October 25, 2012 | By Jerry Ashworth | Post a Comment

(The following was excerpted from an article in the Federal Grants Management Handbook.) The Department of Homeland Security is reviewing how it determines a jurisdiction’s ability to respond to and recover from a disaster including its ability to do so without federal assistance after a recent Government Accountability Office report found that the current criterion the agency uses is outdated.

The federal government received 629 disaster declaration requests between 2004 and 2011, and approved 539 (86 percent), with 71 percent of these declarations due to severe storms. The Federal Emergency Management Agency obligated about $80 billion, or an average of $10 billion a year, from the Disaster Relief Fund during this period. However, FEMA anticipated that when all 539 declarations are closed, total DRF obligations will be about $91.5 billion, exceeding the anticipated amount obligated.

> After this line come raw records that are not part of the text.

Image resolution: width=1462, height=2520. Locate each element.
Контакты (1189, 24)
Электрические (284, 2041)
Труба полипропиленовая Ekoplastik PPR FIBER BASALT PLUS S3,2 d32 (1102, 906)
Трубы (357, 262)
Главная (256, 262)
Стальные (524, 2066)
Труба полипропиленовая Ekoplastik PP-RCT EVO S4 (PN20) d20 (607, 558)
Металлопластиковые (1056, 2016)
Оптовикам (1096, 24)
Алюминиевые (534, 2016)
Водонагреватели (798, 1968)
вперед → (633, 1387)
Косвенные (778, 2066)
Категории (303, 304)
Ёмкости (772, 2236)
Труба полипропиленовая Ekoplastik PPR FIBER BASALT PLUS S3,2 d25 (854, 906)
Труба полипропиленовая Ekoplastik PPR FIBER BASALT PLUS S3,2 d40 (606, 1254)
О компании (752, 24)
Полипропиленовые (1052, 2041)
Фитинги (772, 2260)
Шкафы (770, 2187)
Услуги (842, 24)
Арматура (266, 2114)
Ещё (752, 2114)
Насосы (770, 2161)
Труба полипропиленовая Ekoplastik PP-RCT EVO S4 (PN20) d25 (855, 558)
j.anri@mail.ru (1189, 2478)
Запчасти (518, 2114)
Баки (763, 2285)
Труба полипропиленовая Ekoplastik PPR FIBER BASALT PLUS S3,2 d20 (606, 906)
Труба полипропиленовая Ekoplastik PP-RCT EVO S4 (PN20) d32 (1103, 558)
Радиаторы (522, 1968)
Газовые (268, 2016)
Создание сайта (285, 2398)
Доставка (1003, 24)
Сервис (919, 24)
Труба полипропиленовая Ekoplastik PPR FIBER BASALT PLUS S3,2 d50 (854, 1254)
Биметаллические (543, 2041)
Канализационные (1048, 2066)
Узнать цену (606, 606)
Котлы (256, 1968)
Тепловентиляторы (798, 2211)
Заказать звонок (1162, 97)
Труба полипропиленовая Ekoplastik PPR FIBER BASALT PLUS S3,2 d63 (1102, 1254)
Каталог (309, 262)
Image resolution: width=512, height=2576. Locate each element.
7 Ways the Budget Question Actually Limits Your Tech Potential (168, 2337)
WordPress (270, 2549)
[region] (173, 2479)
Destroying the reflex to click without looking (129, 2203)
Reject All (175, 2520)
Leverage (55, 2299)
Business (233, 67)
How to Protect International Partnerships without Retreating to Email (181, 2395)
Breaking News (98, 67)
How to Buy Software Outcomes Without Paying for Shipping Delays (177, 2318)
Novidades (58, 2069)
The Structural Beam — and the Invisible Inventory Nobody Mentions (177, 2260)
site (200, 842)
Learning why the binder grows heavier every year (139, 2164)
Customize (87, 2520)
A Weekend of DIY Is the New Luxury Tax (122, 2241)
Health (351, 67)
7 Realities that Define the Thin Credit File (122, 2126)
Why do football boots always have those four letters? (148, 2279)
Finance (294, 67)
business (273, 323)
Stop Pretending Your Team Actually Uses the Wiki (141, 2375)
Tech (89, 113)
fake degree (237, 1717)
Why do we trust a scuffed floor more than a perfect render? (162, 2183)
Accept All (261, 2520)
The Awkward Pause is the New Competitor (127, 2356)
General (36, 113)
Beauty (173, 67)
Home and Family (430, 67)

FEMA primarily relies on a single criterion, the per capita damage indicator, to determine whether to recommend to the President that a jurisdiction should receive public assistance funding. This indicator was set at $1 in 1986, and rose only to $1.35 as of fiscal year 2012. For example, a state with 10 million people would generally have to incur $13.5 million in estimated eligible disaster damages to public structures for FEMA to recommend that a disaster declaration is warranted. However, this increase does not truly reflect the rise in per capital personal income since then or the effects of inflation. GAO determined that the rate would be $3.57 in 2011 had it been adjusted for increase in per capita income and $2.07 in 2012 had it been adjusted for inflation.